Please show each line of the entries below that contains the word "Toggle", copied whole. Letter case must match.

RECORDS TO USE:
## start

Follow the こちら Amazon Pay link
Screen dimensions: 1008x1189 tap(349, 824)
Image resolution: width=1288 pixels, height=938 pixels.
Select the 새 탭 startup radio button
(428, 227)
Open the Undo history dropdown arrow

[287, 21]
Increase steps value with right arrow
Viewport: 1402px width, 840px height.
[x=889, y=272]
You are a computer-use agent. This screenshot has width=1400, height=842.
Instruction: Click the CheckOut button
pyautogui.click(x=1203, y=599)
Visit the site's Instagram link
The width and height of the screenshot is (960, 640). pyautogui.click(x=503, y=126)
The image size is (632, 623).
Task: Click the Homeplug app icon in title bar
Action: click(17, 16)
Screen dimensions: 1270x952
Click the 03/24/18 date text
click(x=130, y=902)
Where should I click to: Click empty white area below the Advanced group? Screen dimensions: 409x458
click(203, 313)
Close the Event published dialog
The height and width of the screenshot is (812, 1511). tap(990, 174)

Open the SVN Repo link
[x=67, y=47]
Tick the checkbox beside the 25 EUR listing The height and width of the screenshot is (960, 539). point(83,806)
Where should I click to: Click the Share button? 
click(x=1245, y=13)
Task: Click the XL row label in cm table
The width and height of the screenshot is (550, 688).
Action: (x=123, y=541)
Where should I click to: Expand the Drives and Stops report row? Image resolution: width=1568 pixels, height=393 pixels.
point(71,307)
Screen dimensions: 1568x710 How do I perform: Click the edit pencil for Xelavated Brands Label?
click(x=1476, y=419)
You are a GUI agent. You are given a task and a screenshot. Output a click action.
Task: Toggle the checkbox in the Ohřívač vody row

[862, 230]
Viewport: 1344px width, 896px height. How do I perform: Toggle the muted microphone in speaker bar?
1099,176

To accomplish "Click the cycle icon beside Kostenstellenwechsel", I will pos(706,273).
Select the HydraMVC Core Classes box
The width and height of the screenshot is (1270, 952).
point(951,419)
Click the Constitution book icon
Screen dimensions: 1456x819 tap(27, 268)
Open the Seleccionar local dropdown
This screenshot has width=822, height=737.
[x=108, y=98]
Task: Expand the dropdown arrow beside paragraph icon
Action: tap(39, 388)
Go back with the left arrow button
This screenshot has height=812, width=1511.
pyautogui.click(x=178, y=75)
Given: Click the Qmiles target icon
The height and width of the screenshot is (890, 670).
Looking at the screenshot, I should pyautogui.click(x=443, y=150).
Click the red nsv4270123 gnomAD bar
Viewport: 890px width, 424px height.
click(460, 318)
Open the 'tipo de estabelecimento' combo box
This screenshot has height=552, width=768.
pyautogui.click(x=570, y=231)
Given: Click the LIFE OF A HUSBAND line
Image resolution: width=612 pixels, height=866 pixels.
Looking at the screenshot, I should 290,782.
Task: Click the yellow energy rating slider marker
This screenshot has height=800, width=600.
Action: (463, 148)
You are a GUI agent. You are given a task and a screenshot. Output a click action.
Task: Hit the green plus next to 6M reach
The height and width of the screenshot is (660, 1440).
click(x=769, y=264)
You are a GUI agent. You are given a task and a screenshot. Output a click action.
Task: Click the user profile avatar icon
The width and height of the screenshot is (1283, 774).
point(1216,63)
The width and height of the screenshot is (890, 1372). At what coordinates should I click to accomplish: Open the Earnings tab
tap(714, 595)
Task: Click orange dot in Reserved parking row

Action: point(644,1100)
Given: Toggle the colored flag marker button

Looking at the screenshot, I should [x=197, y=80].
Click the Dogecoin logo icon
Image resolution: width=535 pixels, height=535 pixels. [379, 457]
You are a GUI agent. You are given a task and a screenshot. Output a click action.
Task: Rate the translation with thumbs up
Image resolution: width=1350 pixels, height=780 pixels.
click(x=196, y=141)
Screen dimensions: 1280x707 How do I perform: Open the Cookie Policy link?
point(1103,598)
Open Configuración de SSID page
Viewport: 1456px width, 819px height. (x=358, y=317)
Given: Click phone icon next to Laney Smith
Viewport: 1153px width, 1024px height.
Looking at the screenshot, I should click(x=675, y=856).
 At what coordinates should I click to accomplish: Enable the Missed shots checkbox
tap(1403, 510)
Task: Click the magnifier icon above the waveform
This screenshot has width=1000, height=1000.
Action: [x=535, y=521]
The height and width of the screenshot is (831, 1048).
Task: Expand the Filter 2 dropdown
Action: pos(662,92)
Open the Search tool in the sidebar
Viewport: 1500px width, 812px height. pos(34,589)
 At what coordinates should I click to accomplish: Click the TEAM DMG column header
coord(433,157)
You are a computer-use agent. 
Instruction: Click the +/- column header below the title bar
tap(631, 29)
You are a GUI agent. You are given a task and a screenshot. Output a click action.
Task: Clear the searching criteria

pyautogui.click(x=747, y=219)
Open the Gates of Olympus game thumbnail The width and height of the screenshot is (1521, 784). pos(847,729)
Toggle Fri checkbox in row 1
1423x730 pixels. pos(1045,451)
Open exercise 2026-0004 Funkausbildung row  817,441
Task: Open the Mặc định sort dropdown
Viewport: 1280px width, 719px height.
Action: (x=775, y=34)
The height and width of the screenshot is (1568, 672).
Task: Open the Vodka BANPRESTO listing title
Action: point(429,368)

## end

EXERCISE RESULT:
Task: Toggle the checkbox in the Ohřívač vody row
Viewport: 1344px width, 896px height. How do I perform: Toggle the muted microphone in speaker bar?
Given: Toggle the colored flag marker button
Toggle Fri checkbox in row 1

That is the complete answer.